L'Académie chinoise des sciences de la pêche a déclaré que le virus est apparu dans les crevettes blanches du Pacifique, l'espèce prédominante d'élevage dans l'industrie aquacole chinoise, et a refait surface en 2018 pour toucher les fermes de 11 provinces. En 2019, plus des deux tiers des étangs des activités de l'industrie du delta de la rivière Pearl ont été touchés et ont dû être vidés immédiatement.

Alors qu'elle s'est atténuée au cours des derniers mois de l'année dernière, Div1 a de nouveau fait son retour il y a quelques mois en février. Les experts disent que la source du virus et ses voies de transmission ne sont toujours pas claires, et qu'il y a encore aucun moyen efficace d'empêcher sa propagation.

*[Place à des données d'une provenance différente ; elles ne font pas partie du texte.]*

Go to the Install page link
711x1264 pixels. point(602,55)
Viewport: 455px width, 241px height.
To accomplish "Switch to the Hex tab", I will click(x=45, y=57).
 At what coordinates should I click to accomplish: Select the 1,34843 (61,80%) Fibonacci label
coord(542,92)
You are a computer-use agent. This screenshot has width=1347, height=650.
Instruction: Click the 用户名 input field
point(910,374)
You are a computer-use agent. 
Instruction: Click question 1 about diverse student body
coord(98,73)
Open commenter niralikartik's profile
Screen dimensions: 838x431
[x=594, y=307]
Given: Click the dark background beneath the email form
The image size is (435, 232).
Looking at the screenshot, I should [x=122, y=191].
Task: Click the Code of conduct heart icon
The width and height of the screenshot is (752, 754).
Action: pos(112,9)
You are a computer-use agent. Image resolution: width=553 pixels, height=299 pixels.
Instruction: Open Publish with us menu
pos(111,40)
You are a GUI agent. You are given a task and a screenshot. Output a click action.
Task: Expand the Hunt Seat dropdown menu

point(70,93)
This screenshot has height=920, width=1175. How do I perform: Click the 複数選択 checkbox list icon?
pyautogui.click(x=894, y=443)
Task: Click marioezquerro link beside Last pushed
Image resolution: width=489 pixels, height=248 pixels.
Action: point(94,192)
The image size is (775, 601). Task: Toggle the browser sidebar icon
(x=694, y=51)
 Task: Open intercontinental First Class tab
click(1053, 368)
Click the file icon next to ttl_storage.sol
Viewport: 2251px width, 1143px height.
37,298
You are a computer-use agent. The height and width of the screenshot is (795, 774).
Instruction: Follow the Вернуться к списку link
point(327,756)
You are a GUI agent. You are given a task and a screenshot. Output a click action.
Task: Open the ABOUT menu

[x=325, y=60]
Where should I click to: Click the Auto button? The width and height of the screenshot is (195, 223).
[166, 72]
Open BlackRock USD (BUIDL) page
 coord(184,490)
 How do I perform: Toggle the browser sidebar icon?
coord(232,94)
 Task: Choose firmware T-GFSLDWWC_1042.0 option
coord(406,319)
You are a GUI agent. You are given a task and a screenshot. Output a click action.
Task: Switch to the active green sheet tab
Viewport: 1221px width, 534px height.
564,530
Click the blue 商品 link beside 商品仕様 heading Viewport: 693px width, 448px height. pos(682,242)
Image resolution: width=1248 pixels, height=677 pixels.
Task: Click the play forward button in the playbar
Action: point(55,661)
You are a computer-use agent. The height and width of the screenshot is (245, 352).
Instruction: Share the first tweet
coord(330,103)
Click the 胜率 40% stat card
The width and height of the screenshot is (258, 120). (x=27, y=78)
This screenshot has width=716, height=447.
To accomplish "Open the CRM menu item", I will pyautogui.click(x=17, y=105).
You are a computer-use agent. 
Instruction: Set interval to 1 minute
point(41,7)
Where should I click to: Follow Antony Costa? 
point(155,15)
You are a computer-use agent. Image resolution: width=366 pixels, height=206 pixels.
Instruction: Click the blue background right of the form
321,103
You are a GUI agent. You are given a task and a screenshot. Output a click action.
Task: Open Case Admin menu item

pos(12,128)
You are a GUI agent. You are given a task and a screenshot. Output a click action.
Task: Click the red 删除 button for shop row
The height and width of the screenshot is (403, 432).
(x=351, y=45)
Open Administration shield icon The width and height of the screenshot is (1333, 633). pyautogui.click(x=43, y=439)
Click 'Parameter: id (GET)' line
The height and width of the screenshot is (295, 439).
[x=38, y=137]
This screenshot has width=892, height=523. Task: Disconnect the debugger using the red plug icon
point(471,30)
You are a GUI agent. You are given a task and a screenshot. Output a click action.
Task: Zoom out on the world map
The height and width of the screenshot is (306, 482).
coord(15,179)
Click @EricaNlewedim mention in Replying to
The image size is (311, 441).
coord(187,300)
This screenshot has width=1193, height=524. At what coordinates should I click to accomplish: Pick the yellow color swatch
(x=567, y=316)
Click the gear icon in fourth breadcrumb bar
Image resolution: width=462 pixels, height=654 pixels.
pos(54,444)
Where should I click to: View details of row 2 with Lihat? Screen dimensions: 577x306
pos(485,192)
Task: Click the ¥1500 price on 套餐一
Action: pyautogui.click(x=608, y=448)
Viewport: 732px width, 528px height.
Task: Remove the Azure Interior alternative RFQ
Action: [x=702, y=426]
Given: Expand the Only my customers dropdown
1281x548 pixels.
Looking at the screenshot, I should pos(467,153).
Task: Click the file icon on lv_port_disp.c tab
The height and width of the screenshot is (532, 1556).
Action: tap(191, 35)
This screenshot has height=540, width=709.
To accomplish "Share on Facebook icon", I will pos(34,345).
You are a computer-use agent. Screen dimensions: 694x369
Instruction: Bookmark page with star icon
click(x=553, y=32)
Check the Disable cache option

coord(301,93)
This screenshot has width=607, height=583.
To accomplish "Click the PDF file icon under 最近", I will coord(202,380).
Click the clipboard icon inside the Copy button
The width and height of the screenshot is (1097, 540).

La nouvelle survient alors que la pandémie persistante de Covid-19 a renouvelé l'attention mondiale sur la vulnérabilité du système alimentaire mondial aux chocs d'approvisionnement immédiats en raison des restrictions généralisées sur les voyages et des tarifs d'exportation, mais aussi des dangers pour la santé publique et l'environnement liés à l'élevage et aux fruits de mer. .

Au cours des dernières années, alors que le niveau de vie et le revenu disponible ont augmenté régulièrement en Chine et en Asie, la demande de protéines animales et de fruits de mer a considérablement augmenté. La demande croissante a accéléré la perte de la biodiversité des océans et contribué à d'énormes quantités de pollution plastique via les filets «fantômes» jetés. Les scientifiques prédisent qu'à notre rythme actuel, il ne restera plus de fruits de mer dans l'océan et le plastique dépassera le poisson d'ici 2050.

La propagation de Div1 n'est que la dernière d'une longue liste de problèmes de santé et de sécurité liés à la consommation de fruits de mer. Une étude récente a révélé que le poisson contient aujourd'hui environ 283 fois plus de parasites qu'il y a 40 ans, ce qui est lié à environ 20 000 cas annuels de maladie après la consommation de fruits de mer.

Combinée à l'incapacité d'importer des produits de la mer et des viandes de qualité supérieure à cause de Covid-19, la menace que la résurgence de Div1 fait peser sur la production nationale de crustacés pourrait décimer l'offre de fruits de mer du pays.

Mais il peut y avoir une doublure argentée. Les consommateurs, confrontés à moins de choix, seront plus enclins à opter pour des produits végétaux produits localement ou régionalement – ce qui représente une fraction du coût environnemental et est moins exposé aux perturbations de la chaîne d'approvisionnement. Les autorités chinoises pourraient également voir une opportunité de transformer l'approvisionnement alimentaire non durable en investissant dans et en soutenant la croissance de technologies alternatives de protéines, telles que les solutions à base de plantes et cultivées, pour renforcer la résilience alimentaire du pays.